═════ ページ抜粋 ═════

【マリーアントワネットの日記】複数の異性に対する愛してるが腑に落ちた
1900年代に大ブレイクした漫画、「花より団子」。
金持ち学園を舞台に、超超超金持ちで先生さえも逆らえない4人組”F4”と貧乏少女”つくし”の恋物語。
皆さんはF4の中で誰が好きでしたか?
私は断然、F4のリーダーである道明寺でした。なんといっても、「愛した女を絶対に振り向かせてやる」という一途でまっすぐな思いが、切なく尊い!
愛とは努力でもなんでもなく、説明のつかな絶対的なものであると信じ、道明寺は私の''男性の理想像そのもの''として確立していきました。
ただ、何故か周りの友達はみんな類派。
そう、みんなは知っていたんです。愛だけではやっていけないと。恋愛やら付き合うやら結婚やらには、愛&優しさ&癒し…etc.
ただ、白黒つけないとモヤモヤしてしまう私。優しさも愛…なんて言葉はさっぱり理解できませんでした。「道明寺のつくしへの愛は、さまざまな''愛''うちの1つにすぎない」と気づくには、少々時間がかかりました。
時は流れ、私も27歳で結婚。愛という言葉はなんて抽象的なのかと思い知らされました。
生活習慣だけでなく価値観も違ういわば他人が一緒になり、日々愛してると''感じる''なんて漫画の世界です。

═════

• 実施する作業:
a - ページ抜粋から、「皆さんはF4の中で誰が好きでしたか?」から「結婚やらには、愛&優しさ&癒し…etc.」までを含む範囲を一字一句そのまま書き写してください。
b - ページ抜粋によると、筆者は何歳で結婚しましたか。
c - 恋愛観をつづったページ抜粋を、最後の文のあとから書き継いでください。

═════ 表示された行 ═════

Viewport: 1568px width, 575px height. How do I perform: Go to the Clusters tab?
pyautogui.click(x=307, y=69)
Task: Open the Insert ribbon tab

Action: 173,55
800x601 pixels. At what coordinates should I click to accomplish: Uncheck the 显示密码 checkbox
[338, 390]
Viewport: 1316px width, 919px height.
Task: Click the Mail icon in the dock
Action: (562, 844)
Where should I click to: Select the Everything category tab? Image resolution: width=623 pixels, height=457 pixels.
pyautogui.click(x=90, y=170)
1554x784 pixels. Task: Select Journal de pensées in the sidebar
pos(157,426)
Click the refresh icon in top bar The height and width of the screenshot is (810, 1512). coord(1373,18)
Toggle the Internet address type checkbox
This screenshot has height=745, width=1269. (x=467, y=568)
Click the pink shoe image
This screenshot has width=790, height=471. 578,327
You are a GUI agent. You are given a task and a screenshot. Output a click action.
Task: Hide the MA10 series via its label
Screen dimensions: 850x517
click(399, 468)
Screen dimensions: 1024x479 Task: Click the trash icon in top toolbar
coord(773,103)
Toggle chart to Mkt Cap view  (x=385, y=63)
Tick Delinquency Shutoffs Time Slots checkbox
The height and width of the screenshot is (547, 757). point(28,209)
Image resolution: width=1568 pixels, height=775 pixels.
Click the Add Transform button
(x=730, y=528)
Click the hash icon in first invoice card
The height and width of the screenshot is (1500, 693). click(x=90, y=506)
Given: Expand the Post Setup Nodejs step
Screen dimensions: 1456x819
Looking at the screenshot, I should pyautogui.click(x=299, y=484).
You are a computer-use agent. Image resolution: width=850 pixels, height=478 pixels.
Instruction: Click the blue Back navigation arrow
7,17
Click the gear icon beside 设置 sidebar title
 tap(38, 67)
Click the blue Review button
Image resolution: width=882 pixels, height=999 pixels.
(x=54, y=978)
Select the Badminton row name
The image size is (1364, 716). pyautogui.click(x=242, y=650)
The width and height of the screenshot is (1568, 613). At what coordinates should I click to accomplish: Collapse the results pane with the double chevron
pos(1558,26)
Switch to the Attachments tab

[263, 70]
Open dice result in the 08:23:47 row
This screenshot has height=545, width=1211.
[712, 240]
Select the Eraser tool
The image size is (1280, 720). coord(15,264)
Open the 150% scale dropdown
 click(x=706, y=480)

═════

• 最終結果:
a -
皆さんはF4の中で誰が好きでしたか?
私は断然、F4のリーダーである道明寺でした。なんといっても、「愛した女を絶対に振り向かせてやる」という一途でまっすぐな思いが、切なく尊い!
愛とは努力でもなんでもなく、説明のつかな絶対的なものであると信じ、道明寺は私の''男性の理想像そのもの''として確立していきました。
ただ、何故か周りの友達はみんな類派。
そう、みんなは知っていたんです。愛だけではやっていけないと。恋愛やら付き合うやら結婚やらには、愛&優しさ&癒し…etc.

b - 27歳で結婚しました。

c -
喜怒哀楽の中に愛がちょこちょこ顔を出すような生活です。愛があれば…なんて誰が言ったのでしょうか。いや、類派だった友人はみんな知っていたのでしょう。
ただ、このテレビのCMのようにちょこちょこ現れる''愛''がなんともちょうど良い。人生、愛だけで作られてはいません。
今では、そう思います。
ただ、愛って少し特殊なもの。抽象的がゆえにどんなパターンも''愛''に当てはまることも。道明寺が心の中に2人いる…なんて方に、私は最近出会ったのです。
そう、かの有名なマリーアントワネットです。
今回紹介するのは、
吉川トリコ著「マリーアントワネットの日記 bleu」
マリーアントワネットの日記Roseの続編になる本作は、国王万歳!の疑いようのない絶対権力が徐々に失われつつある時代から物語がスタートします。
表題通りマリーアントワネットの日記で全て物語が進んでいく書簡体小説です。時代設定はもちろんマリーアントワネットが生きた1700年代ですが、なんといっても彼女の口調が現代そのもの!
まじ!
うける!
超!
などなど。
マリーアントワネットといえば気が強いイメージを持っている方が多いと思いますが、そのイメージを裏切らない彼女の清々しいほどの言葉たちが日記に散りばめられています。
と、ここでマリーアントワネットの''愛''についても少しお話しさせていただきます。
皆さんご存知の通り、マリーアントワネットの夫はフランス国王ルイ16世。
ルイ16世は内気な性格で、マリーアントワネットとの間にはなかなか子供ができなかった(4人生まれましたが)…なんて話もよく耳にするでしょう。
そこで登場!そう、マリーアントワネットの浮気相手(?)スウェーデンの貴公子、ファルデンです。
本作ではルイ16世よりも出番が多いフェルデンですが、マリーアントワネットの日記とだけあって、彼女のフェルデンに対する愛が赤裸々に語られているのです。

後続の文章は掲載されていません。